Lorsque le fisc procède à une vérification fiscale, celle-ci se fait habituellement à distance au bureau du vérificateur, mais elle peut aussi s’effectuer en personne, soit à la résidence du contribuable, à l’établissement de la société ou au bureau du comptable, ou dans l’ensemble de ces endroits, selon les circonstances et les besoins. La vérification se déroule habituellement en plusieurs étapes, soit :

  • Le vérificateur communique avec le contribuable par téléphone ou par lettre en lui indiquant les années ou périodes ciblées ainsi que l’étendue de la vérification;
  • Le vérificateur transmet au contribuable, verbalement et/ou par écrit, une demande de renseignements et de documents;
  • Des communications verbales et écrites peuvent avoir lieu, et même des rencontres au besoin, entre le vérificateur, le contribuable, son comptable et/ou son avocat;
  • Le vérificateur doit informer le contribuable de ses droits et obligations fiscales, de la durée de la vérification, de l’avancement du dossier, de toute demande d’information ou de document additionnels;
  • Si le vérificateur a besoin de plus de temps pour terminer son travail et que le délai de prescription approche, il demandera de signer une renonciation à la prescription (le contribuable aurait avantage à consulter son avocat avant de signer ce document afin de prendre la meilleure décision);
  • Lorsque la vérification est terminée, une lettre accompagnée d’un projet de cotisation et des documents explicatifs est transmise au contribuable avec les modifications proposées tout en lui accordant un délai de 21 jours pour soumettre des représentations additionnelles à l’encontre du projet de cotisation;
  • Si des représentations sont soumises au vérificateur, celui-ci fait les ajustements qu’il juge nécessaires et transmet une seconde lettre avec son projet de cotisation final pour clore son dossier et soumettre le tout pour émission d’une nouvelle cotisation;
  • Enfin, le vérificateur informe la personne de ses recours à l’encontre de la nouvelle cotisation à venir et reste disponible pour donner toute autre explication nécessaire concernant l’avis de nouvelle cotisation.

RECOURS DU CONTRIBUABLE

Lorsque le contribuable n’est pas d’accord avec le nouvel avis de cotisation, il peut le contester dans un délai de 90 jours suivant la date indiquée en produisant un avis d’opposition auprès de la Direction des oppositions de Revenu Québec et/ou du chef des Appels de l’Agence du revenu du Canada. Il est d’ailleurs important de privilégier l’envoi par télécopieur ou par courrier recommandé afin de conserver une preuve d’envoi dans le délai.

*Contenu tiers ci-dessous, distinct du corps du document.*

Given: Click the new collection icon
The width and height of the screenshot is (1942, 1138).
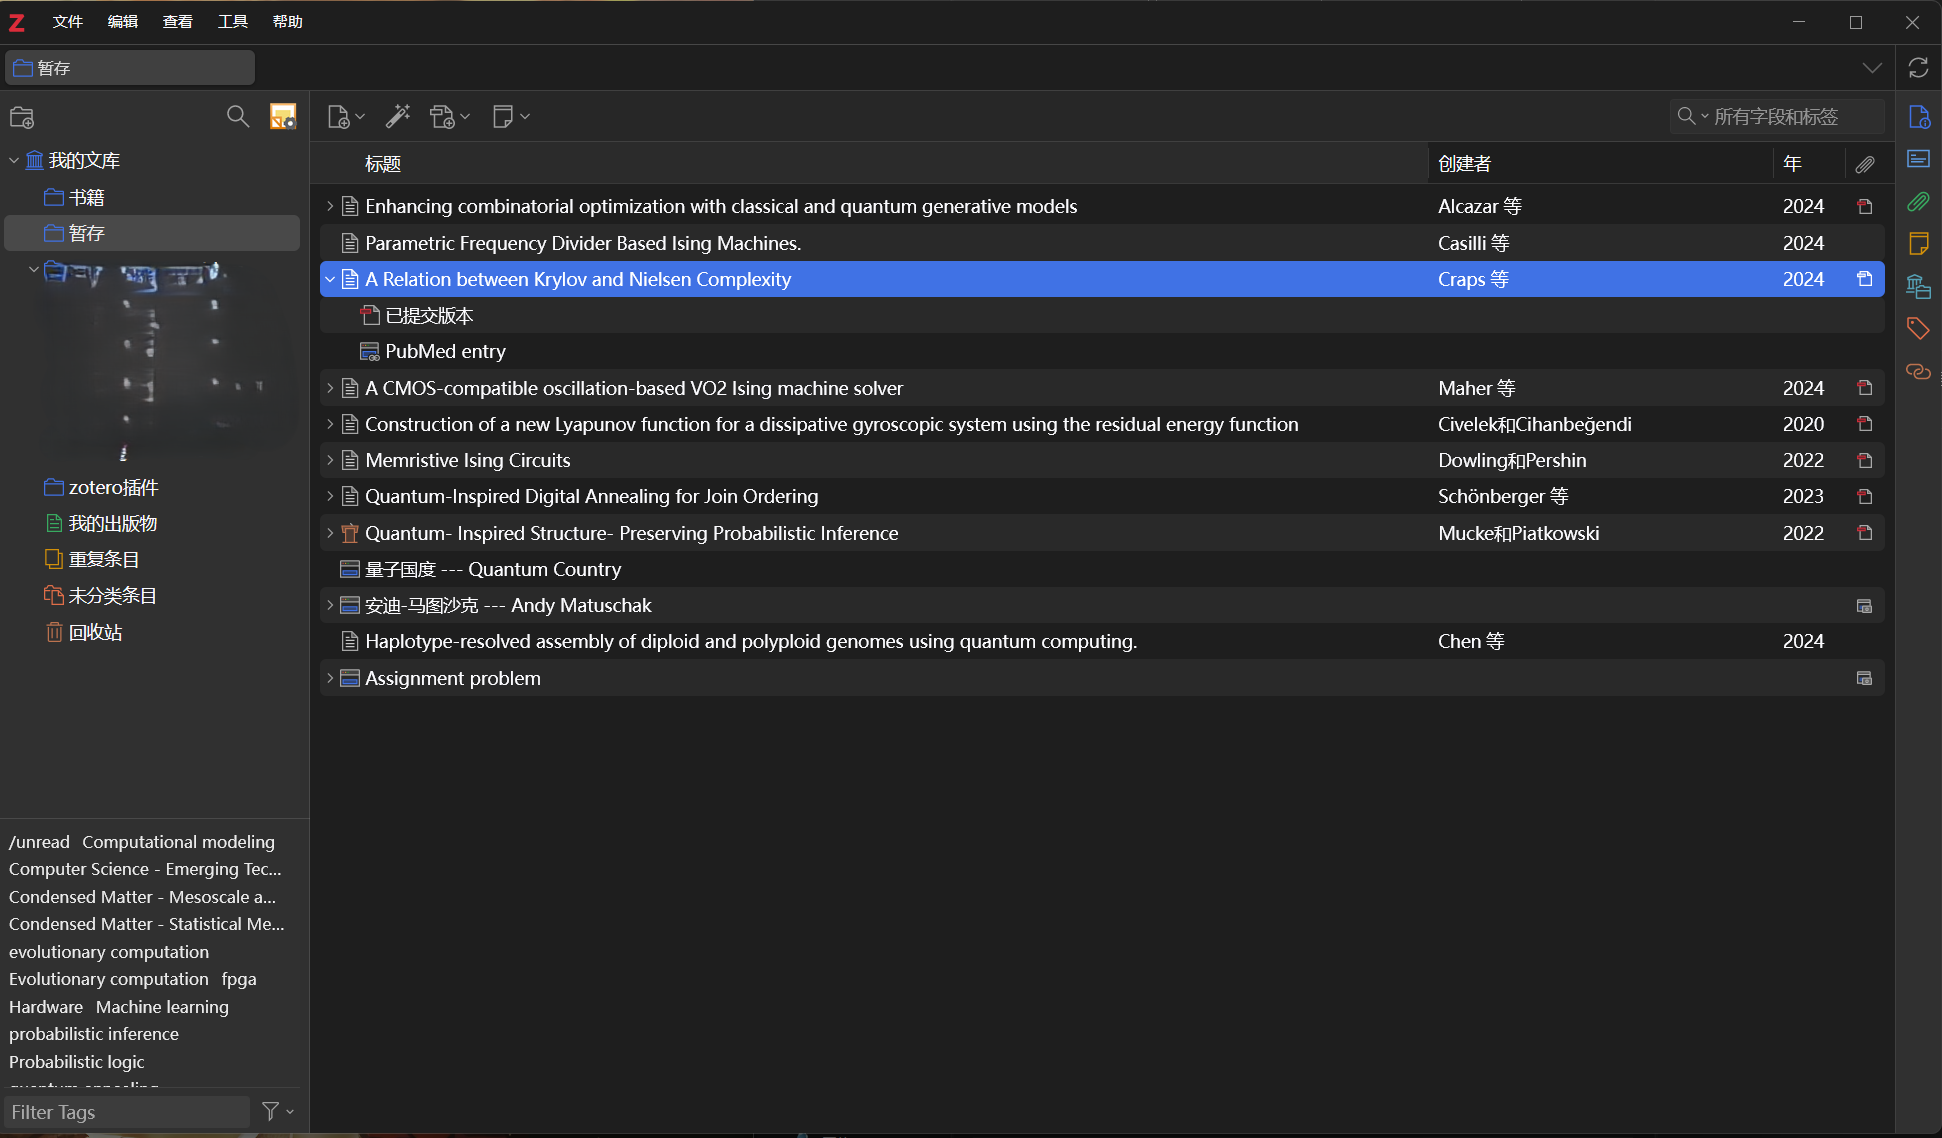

L’avis d’opposition doit indiquer les questions et montants en litige, les motifs et tous les faits pertinents au soutien de l’opposition.

Un agent d’opposition sera ensuite saisi du dossier et décidera s’il maintient, annule ou baisse la cotisation en litige.

Si l’opposant n’est pas d’accord avec la décision de l’agent, il peut s’adresser à la cour (Cour du Québec en matière d’impôt au Québec et/ou de TVQ ou Cour canadienne de l’impôt en matière d’impôt au fédéral et/ou de TPS) pour la renverser, dans un délai de 90 jours suivant l’envoi par la poste de la décision.

Me Jean-Paul Melko est avocat chez Alepin Gauthier Avocats Inc.


Cette chronique contient de l’information juridique d’ordre général et ne devrait pas remplacer un conseil juridique auprès d’un avocat ou d’un notaire qui tiendra compte des particularités de la situation de vos clients.